For a few years after I finished college, I had a lingering anxiety about school. I’d wake up with my heart racing because I had slept through an exam that didn’t exist, or realize at the end of a bad day that I’d been stressing out because I hadn’t done any homework in a while, so I must be very behind on everything.
I had initially planned to do a longer memorial post about Raksha, but I can’t make myself do it. She was a major factor in my life for almost 15 years, and as she needed more care in her later years, my entire schedule centered on her and her needs. There’s the obvious stuff – any time I went out, I had a timer in my head until I knew I’d have to clean up a mess when I got back, if I couldn’t get back in time.

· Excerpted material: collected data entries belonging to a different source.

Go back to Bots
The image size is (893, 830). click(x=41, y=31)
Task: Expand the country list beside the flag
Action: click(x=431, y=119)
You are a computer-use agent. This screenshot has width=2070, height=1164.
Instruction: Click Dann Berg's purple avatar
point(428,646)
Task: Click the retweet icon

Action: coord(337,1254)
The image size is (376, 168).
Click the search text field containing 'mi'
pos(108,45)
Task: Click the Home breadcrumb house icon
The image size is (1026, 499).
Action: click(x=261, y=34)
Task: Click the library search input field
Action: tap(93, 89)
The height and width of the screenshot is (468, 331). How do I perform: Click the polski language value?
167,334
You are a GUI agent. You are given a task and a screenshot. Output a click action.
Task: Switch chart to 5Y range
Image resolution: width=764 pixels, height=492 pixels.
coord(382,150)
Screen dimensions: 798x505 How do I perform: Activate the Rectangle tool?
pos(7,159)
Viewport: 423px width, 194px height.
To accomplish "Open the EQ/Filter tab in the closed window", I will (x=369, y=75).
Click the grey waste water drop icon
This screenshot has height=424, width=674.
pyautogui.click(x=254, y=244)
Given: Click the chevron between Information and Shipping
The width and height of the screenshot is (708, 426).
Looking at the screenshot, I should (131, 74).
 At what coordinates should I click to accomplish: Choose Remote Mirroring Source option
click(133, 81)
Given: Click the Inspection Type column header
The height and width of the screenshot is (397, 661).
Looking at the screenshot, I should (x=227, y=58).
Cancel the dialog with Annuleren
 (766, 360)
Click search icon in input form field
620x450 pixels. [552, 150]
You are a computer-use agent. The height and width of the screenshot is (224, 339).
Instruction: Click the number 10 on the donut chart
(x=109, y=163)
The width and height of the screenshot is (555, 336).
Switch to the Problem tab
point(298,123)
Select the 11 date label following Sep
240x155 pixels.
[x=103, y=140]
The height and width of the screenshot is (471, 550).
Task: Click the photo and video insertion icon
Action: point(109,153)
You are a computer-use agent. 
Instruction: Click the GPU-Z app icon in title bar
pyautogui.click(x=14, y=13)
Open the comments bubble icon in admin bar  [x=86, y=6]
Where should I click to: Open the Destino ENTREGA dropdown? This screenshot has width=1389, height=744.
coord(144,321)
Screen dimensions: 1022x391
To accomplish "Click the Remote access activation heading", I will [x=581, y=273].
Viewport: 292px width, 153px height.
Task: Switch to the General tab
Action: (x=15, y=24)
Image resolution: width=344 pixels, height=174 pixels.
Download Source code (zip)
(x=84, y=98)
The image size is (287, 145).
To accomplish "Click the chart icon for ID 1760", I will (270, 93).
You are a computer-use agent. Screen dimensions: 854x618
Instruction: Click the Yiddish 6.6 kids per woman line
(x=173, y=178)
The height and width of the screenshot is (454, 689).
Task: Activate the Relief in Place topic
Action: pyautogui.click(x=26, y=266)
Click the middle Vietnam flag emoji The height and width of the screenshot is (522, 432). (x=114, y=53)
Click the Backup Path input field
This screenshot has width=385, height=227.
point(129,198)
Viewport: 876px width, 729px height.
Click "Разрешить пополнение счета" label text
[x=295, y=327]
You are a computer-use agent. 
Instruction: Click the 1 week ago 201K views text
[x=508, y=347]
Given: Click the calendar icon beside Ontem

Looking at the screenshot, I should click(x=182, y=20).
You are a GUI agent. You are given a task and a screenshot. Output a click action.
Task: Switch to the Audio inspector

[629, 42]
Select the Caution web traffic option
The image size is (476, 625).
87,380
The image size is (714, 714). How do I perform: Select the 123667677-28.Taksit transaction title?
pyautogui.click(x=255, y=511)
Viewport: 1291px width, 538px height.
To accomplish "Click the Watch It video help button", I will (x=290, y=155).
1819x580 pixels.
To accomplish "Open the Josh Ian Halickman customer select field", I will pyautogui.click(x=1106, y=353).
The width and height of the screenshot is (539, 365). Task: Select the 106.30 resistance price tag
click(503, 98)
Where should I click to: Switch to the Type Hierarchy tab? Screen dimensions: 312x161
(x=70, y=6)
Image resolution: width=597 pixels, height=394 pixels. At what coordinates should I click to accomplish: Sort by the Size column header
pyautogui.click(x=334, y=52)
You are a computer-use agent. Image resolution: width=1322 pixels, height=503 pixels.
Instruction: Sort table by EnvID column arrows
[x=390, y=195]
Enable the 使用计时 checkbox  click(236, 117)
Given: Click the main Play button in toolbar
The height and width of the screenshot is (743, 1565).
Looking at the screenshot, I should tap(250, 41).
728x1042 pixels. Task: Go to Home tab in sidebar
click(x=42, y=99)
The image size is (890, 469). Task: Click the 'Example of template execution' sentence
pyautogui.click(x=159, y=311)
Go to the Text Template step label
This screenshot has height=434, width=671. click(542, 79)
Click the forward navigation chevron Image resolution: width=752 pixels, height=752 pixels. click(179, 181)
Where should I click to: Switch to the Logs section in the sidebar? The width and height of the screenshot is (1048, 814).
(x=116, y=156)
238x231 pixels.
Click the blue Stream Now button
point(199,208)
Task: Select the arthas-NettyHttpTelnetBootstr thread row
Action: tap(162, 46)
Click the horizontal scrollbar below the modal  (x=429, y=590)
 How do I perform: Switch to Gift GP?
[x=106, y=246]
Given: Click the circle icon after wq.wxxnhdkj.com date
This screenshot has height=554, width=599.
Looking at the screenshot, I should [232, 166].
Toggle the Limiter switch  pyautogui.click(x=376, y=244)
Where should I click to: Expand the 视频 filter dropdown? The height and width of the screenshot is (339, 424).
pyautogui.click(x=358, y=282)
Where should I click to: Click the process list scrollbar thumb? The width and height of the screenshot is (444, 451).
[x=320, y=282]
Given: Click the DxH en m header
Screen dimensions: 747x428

But more than that, there are the ways in which I shaped my behavior for the comfort of a dog who was convinced that the sky was always about to fall on her head. It was made worse by the fact that, on occasion, we would drop something on her, like a sock.
I don’t think I’d realized how much of my day to day life involved trying to keep her mellow, because any time she got interested in something, or scared by something, she’d get up and pace. Doing so was a struggle for her, near the end. Her hips were barely able to keep her upright, but if I sneezed too loudly, she’d decide she needed to be in a different room.
And I can’t go to bed until I’ve let the dog out. I can’t sleep in, because I have to let the dog out. I had a dream the other night that I woke up one morning, and she was just there, on her bed, as if she hadn’t died in my arms.
I don’t know what I expected, but I’m realizing that it’ll probably take me longer to get over this than it did to adjust to the end of my school life, but I’m not rich enough to take more time off, so I’m back.
Tomorrow, we’ll be back to the usual cheerful content of this blog. Life goes on, and the climate is still changing.